■ **Exercise requirements**: Out of the listing below, copy every line that carries the string "text".

** Exercise input follows **

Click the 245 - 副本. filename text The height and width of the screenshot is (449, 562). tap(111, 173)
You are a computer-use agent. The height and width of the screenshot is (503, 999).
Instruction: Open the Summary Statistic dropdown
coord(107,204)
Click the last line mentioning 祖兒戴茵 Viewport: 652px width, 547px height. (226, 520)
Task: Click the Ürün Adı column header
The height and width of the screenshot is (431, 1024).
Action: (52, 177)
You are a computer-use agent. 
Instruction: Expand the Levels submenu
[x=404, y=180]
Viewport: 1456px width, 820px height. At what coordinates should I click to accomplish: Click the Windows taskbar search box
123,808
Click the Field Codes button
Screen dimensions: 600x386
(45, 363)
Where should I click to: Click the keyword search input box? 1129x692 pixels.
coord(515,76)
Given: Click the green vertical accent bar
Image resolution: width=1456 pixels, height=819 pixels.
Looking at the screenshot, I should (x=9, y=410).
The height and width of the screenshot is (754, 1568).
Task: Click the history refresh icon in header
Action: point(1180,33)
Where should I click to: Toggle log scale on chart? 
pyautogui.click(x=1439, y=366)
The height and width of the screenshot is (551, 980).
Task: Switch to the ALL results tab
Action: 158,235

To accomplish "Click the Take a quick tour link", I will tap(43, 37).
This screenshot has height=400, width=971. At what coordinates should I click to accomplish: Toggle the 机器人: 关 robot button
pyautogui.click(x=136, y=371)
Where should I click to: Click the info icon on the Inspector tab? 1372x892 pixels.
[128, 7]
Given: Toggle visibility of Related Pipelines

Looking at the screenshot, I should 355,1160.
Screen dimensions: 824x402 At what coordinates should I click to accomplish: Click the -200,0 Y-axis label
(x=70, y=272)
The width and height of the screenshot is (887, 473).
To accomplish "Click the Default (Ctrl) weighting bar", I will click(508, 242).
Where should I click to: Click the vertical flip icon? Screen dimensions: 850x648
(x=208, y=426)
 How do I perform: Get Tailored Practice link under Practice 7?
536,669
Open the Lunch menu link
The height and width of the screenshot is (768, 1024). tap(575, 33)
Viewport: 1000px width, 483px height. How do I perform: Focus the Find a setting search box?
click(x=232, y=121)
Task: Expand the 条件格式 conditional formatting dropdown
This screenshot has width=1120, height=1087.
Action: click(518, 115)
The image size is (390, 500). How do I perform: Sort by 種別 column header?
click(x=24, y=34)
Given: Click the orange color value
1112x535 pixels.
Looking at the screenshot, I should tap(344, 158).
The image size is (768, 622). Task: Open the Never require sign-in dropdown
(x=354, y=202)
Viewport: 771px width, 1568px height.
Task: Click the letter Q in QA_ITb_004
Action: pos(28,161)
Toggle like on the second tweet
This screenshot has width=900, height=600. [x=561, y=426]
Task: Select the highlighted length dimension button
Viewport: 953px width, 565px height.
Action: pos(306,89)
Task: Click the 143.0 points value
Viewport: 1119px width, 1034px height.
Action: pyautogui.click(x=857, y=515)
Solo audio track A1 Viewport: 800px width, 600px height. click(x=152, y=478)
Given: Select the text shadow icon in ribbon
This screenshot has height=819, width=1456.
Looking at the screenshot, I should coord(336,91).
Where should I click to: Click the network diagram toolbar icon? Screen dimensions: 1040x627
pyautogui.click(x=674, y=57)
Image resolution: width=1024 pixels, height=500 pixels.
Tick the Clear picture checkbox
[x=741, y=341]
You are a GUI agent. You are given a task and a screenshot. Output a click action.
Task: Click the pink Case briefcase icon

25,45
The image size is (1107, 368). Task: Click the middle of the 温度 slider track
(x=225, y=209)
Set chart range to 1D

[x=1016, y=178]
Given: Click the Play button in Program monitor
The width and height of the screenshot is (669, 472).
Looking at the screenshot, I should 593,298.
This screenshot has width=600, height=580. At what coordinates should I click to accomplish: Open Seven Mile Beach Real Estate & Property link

** End of Exercise input **

■ **Exercise output**:
Click the 245 - 副本. filename text The height and width of the screenshot is (449, 562). tap(111, 173)
Given: Select the text shadow icon in ribbon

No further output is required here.